Let us think about rice godowns. We never store rice as heaps in godowns. Instead, we pack them well in bags and store those rice bags in godowns. Each rice packet has a fixed weight, say 50 kg, 100 kg, etc. It helps to weigh rice easily. In the same way, if we count rice grains, it may be a bit confusing and funny.

Classical physics exposed the same problem by considering energy as waves. The continuous energy emissions seemed gigantic at shorter wavelengths. But blackbody curves did not support this theoretical conception. Moreover, spectral radiance calculations gave irrelevant results at infinite energies.

After thorough research on experimental observations of blackbody curves, Planck proved that energy flow is discontinuous. The periodic energy installments quantified infinite energy shifts at shorter wavelengths. Besides, quantum energy is solely dependent upon radiation frequencies and directly proportional to each other.
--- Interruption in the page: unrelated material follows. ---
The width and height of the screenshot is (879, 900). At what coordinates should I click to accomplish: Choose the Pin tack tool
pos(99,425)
It is a timeline of pre-history to the Planck quantum theory.
Planck quantum theory pre-history 

Gustav Kirchhoff envisioned an ideal absorber of the whole electromagnetic spectrum. It is a hollow, enclosed rigid solid with a black surface. It intakes light of all frequencies and re-emits every radiation on heating. Kirchhoff's imaginary object absorbs electromagnetic light and emits heat assimilated electromagnetic energy as thermal radiation, commonly named blackbody radiation. As a consequence, blackbody radiation releases from hot bodies.

Additional reference:

Here is a video description of  blackbody radiations.
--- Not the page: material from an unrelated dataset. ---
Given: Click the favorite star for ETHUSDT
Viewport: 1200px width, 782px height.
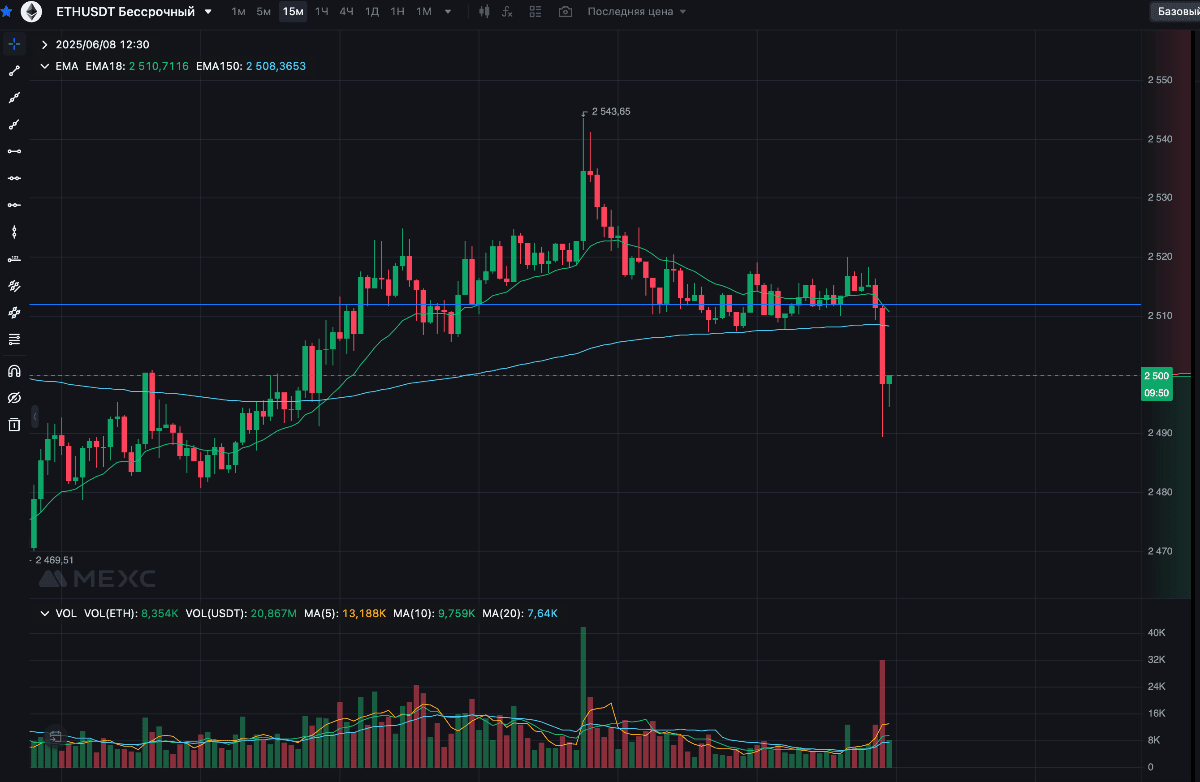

In 1678, Dutch physicist Christian Huygens introduced the wave theory of light. When an ordinary body absorbs light energy and re-emits it, this shows a difference in absorbing and emitting energy amounts due to loss by different means, such as reflection and transmission. The energy calculations for light waves were accurate for ordinary bodies by that time. So, folks believed the light propagates as a wave. James Clerk Maxwell, in 1864, elucidated electromagnetic wave theory. It insisted that light propagates as an oscillating wave of electric and magnetic fields. All these classical physics hypotheses strongly supported the light energies as a wave.

But Gustav Kirchhoff's imaginary object did not lose absorbed energy by reflection, transmission, or other means. It emits 100% absorbed electromagnetic radiation on heating. So, when the hypothetical body is at a constant temperature in thermal equilibrium, we feel it did not exchange energy.
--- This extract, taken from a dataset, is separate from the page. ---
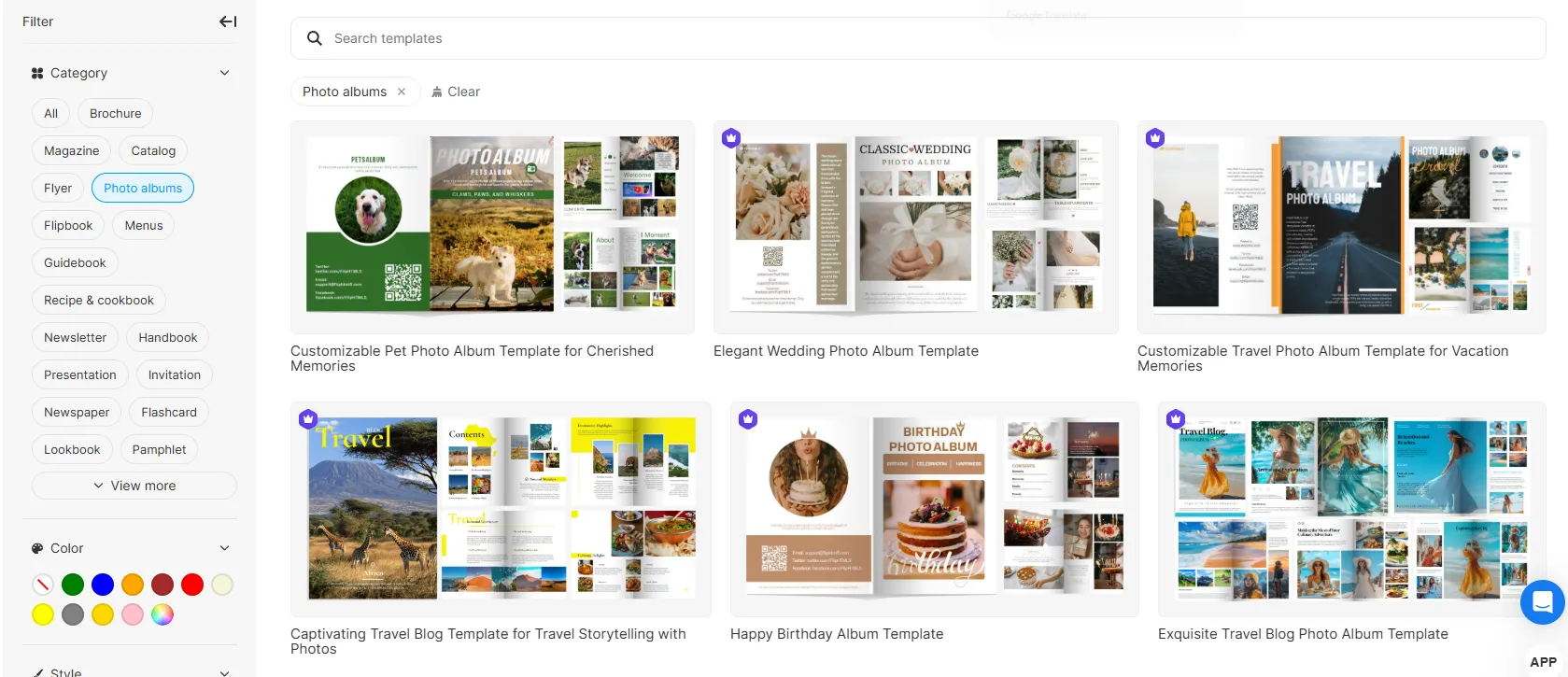Expand categories with View more
The image size is (1568, 677).
point(134,486)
Conversely, the ideal body absorbs and emits energy constantly to maintain thermal equilibrium. It did not mean that the blackbody absorbs and emits the same energy radiations in every instance. For example- when heating a red glass in a furnace to a high temperature, it emits green light after being removed from the heater. Actually, red and green are complementary colors on the color wheel. The glass piece absorbs green light and reflects red light more at ordinary temperatures. Hence, it seems red. After heating in a furnace, it emits green light following Kirchhoff's law of thermal radiation.

So, classical physics interpretations of light energy waves led to continuous energy additions that escalated the heat capacities to infinite levels. It led to immense energy discharges at higher frequencies, i.e., in the ultraviolet region of the blackbody spectrum. It is an ultraviolet catastrophe.

Let us try to understand it with a general observation topic. Jugglers start their juggling of balls with 2-3 balls initially. Slowly, they add a single ball after one complete cycle. With time, they rotate so many balls. Classical physics energy escalations are like juggling. It increases with the temperature of the blackbody over time.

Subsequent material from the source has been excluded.